Nuclear localization of IFI16 requires a multipartite NLS. (A) Schematic of IFI16 and alignment of the multipartite NLS of IFI16, IFIX, and MNDA. (B) Alignment of NLS sequences of mammalian IFI16 homologs. (C) Fluorescent microscopy of IFI16-EGFP WT and NLS deletion mutants (transient transfections in U2OS cells) with 20× objective. The nucleus is stained with DAPI, and the cytoplasm is stained with CellMask. (D) Quantification of relative nuclear abundances by an Operetta screen (mean ± SD of 3 biological replicates).

Fig. 2.

IFI16 sensing of viral DNA is localization-dependent.

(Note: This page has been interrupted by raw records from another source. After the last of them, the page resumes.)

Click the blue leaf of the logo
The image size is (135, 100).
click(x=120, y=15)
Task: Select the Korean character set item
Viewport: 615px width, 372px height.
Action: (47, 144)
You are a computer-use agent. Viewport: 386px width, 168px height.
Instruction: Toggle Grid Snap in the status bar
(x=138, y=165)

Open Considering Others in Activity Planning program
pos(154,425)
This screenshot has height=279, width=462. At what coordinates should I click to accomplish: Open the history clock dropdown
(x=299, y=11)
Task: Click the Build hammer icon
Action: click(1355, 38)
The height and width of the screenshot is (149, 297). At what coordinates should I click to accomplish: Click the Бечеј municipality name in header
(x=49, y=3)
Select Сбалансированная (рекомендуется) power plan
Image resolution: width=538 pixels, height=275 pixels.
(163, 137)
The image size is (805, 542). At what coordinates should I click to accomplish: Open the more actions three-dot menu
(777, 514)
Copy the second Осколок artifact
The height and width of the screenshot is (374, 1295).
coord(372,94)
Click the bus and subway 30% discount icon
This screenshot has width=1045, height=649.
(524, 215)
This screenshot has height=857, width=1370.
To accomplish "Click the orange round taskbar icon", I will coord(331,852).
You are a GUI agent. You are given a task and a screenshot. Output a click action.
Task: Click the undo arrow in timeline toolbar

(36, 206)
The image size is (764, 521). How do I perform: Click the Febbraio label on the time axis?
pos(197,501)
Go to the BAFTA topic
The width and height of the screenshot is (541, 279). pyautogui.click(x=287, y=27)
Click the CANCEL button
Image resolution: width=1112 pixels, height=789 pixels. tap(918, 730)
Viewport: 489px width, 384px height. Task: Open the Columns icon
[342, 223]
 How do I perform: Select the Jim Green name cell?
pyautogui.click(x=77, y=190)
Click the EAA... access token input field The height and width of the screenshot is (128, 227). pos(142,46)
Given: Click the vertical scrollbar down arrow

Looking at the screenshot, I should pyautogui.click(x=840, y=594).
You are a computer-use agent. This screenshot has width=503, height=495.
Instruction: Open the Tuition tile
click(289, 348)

Cells were infected with HSV-1 for the indicated times (A, B, and D) or transfected with a mixture of four HSV-1 DNA fragments (C) or VACV 70mer DNA (E) for 3 h. (A) FISH assays demonstrate colocalization of HSV-1 genomic DNA with WT IFI16 but not with NLS mutants at 2 hpi of HSV-1 infection in U2OS cells 63× oil objective. (B) At 2 hpi, nuclear IFI16 binds more HSV-1 DNA than the NLS mutants in U2OS cells, as measured by co-IP of protein–DNA complexes and qPCR with four HSV-1 primer sets. DNA levels were normalized to isolated protein levels. (C) Cytoplasmic NLS mutants bind more transfected HSV-1 DNA fragments. (D and E) IFN-β expression following HSV-1 infection (2 and 6 hpi) or VACV 70mer transfection in FlpIn293 cells was quantified by qPCR and normalized to corresponding mock treatments. Mean ± SD, n = 3. *P < 0.05; **P < 0.01.

Fig. 3.

Endogenous IFI16 is acetylated within the NLS and mediates a type I IFN response in lymphocytes. shRNA-mediated knockdown of IFI16 (A) compromises IFN-β expression in response to VACV 70mer transfection in CEM-T lymphocytes (B). (C) Combinatorial mass spectrometric approach to identify PTMs on endogenous IFI16 from CEM-T cells. (D) Coomassie-stained SDS/PAGE shows efficient IFI16 isolation; dotted lines indicate IFI16 isoforms. (E) Map of IFI16 phosphorylations (red pins) and acetylations (green pins). (F) Identification of NLS acetylations (ac) using ETD and CID MS/MS.

Fig. 4.

IFI16 NLS acetylation prevents nuclear import. (A) Confocal microscopy of K99 and K128 mutants 40× objective. (B) Relative nuclear abundance of IFI16 mutants quantified by an Operetta screen. (C) (Left) Direct fluorescence images illustrate the nuclear import levels for peptidyl GST-EGFP proteins. DIC, differential interference contrast microscopy. Magnification, 20× objective. (Right) Fluorescence intensity histograms of 10⁴ nuclei measured by flow cytometry reflect import levels. The FlnIn293 IFI16-EGFP cell line was treated with trichostatin A (TSA) or mock for 6 h (D) or transfected with p300-myc or P/CAF-FLAG for 12 h (E). Localization of IFI16-EGFP, nuclear matrix protein p84, and acetyltransferases was visualized by confocal microscopy with a 63× objective. (F) IFI16 motif-1 peptide can be acetylated by the catalytic domain of p300 acetyltransferase in vitro.

Fig. 5.

Working model for the localization-dependent sensing activity of IFI16. Detection of herpes viral DNA occurs in the nucleus, and detection of transfected DNA or cytoplasmic viral DNA occurs in the cytoplasm. A multipartite NLS is required for nuclear import. NLS acetylation impedes nuclear import of newly synthesized IFI16 and is regulated by HDACs and p300. Ac, lysine acetylation.